Adolescer é uma das mais inesquecíveis experiências da vida. Principalmente quando isto acontece em um ambiente saudável e de uma forma natural e espontânea.
Na pequenina e inspiradora Alto Jequtibá, próxima da Serra do Caparaó (MG,) formávamos um bando de estudantes cristãos que curtia bem a sua juventude. As limitações da cidadezinha do interior de muitas tradições acabaram estimulando a nossa imaginação e inventividade para escrever histórias que nos marcaram para sempre!
Além da centenária Igreja Presbiteriana, a aconchegante Jequitibá mantinha uma escola de qualidade para a época que atraía jovens de diferentes lugares do país pois mantinha também Internato para alunos de fora. Escola & Igreja se tornaram cúmplices na formação de nossa turma e dos principais registros de nossa história.
O tradicional Colégio Evangélico de Alto Jequitibá, fundado em 1928 era uma escola de inusitada estrutura, pois era meio particular ligada à igreja protestante local e meio pública ligada ao estado.
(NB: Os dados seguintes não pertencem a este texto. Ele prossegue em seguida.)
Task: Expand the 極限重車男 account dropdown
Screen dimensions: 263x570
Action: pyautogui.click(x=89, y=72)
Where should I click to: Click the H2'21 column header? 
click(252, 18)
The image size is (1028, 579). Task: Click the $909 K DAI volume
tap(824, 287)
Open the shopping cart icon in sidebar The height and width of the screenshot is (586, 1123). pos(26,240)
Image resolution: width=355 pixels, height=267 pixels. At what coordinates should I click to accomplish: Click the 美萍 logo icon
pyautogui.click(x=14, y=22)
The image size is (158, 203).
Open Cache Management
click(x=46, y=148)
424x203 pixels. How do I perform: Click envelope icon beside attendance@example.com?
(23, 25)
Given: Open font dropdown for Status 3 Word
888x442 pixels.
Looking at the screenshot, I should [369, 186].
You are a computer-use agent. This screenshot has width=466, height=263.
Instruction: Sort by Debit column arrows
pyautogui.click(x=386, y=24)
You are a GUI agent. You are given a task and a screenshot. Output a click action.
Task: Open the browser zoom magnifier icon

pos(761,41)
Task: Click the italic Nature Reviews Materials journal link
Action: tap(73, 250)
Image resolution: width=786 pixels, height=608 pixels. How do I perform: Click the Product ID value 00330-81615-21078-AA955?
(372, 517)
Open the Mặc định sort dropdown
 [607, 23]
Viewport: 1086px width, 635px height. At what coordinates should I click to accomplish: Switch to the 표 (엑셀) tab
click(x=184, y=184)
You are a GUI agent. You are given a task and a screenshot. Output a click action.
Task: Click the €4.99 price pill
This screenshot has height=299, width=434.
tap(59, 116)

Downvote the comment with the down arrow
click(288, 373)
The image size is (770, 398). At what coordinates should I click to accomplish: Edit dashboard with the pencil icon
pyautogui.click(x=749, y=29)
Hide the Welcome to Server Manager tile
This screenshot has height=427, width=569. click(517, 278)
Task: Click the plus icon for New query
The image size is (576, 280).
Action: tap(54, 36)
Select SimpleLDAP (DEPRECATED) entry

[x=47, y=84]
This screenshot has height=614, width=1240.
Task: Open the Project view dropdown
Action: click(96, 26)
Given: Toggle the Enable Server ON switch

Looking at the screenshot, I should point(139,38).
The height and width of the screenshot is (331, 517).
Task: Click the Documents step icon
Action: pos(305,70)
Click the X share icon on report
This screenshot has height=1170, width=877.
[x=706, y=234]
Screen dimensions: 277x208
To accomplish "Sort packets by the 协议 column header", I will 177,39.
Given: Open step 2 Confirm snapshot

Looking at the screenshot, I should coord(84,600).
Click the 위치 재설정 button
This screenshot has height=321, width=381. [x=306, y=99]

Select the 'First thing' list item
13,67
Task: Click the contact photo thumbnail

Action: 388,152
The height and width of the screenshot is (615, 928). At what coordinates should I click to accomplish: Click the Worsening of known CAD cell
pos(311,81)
O nome diz tudo: "Colégio Estadual Reverendo Cícero Siqueira", uma homenagem a reconhecido pastor e educador da cidade.
Após saudável infância nas terras férteis e nas águas salgadas do Espírito Santo, mudamos para a acolhedora Alto Jequitibá em 1969. A nossa história aconteceu nos amargos tempos da ditadura militar e da guerra do Vietnã em que a gente não compreendia certas coisas, mas compensava as nossas inquietações com os bons amigos da comunidade de fé e da escola.
A música era a nossa aliada. Tudo o que a gente fazia e vivia era regado ao som das vitrolas e radiolas que executavam sonoros vinis e das transmissões da Rádio Mundial 860 AM, do Rio de Janeiro, principalmente do Big Boy e de seus "Ritmos de Boate".
A gente "amava os Beatles e os Rolling Stone" e ouvia o melhor rock'n roll: Creedence, Led Zepellin, Black Sabath, Pink Floyd, The Who, Yes, Genesis, Emerson, Lake and Power, Queen, rolavam regularmente nos recreios da escola e faziam do espaço escolar algo animado e prazeroso.
Curtíamos também a Bossa Nova e toda a MPB de Tom, Vinícius, Alf, Lyra, Gil, Caetano, Chico, Milton, Toquinho, Nara, Elis, Gal, Bethania, Taiguara, MPB4 e mais uma galera.
E para agradar as belas minas a gente selecionava e tocava nas assembleias do colégio os hits do rock e pop românticos de Elton John, Rod Stwart, Jackson Five, BJ Thomas, Simon & Garfunkel, Steve Wonder, Bee Gees, ABBA, Barbara Streisand, dentre outros.
E nas frias madrugadas a gente fazia as nossas serestas para as meninas da cidade e aí rolava canções também de Noel Rosa, Ari Barroso, Lupicínio, Pixinguinha, Garoto, Chocolate... que terminavam com o café na padaria do Sr. Noé Gripp.
Nesses bons tempos nasceram e cresceram as relações com a fé cristã e a Igreja Presbiteriana de Alto Jequitibá e conhecemos e nos impactamos com as equipes da Palavra da Vida (PV) e dos Vencedores por Cristo (VPC).
Primeiramente, criamos o Grupo ECO - Estudar, Compartilhar, e Orar- na cola da Palavra da Vida. Em seguida, entramos de cabeça no Conjunto e depois Equipes "Testemunhas de Cristo", tipos carbonos dos VPC que se tornaram a inspiração de nossa juventude crista. A gente cantava também Jovens da Verdade, Grupo Elo, Ligados, Logos, Rebanhão e muitos outros.
Além de atendimento à igrejas e escolas, vieram os projetos missionários nas férias escolares que circularam pelos estados de Minas Gerais, Espírito Santo e Rio de Janeiro. E viajamos... e muito!
Felizmente, os pastores das igrejas apoiavam e encorajam os jovens que tinha vez e voz e atuavam com entusiasmo e liberdade! Dentre eles, o querido e saudoso pai, Rev. Wilson de Souza Lopes, que se tornou um tipo "paizão" da nossa turma.
E a nossa casa era um dos pontos de encontro da turma. Minha mãe que o diga, Profa. Cary Emerick acolhia o pessoal de boa! Bons momentos em nossa casa!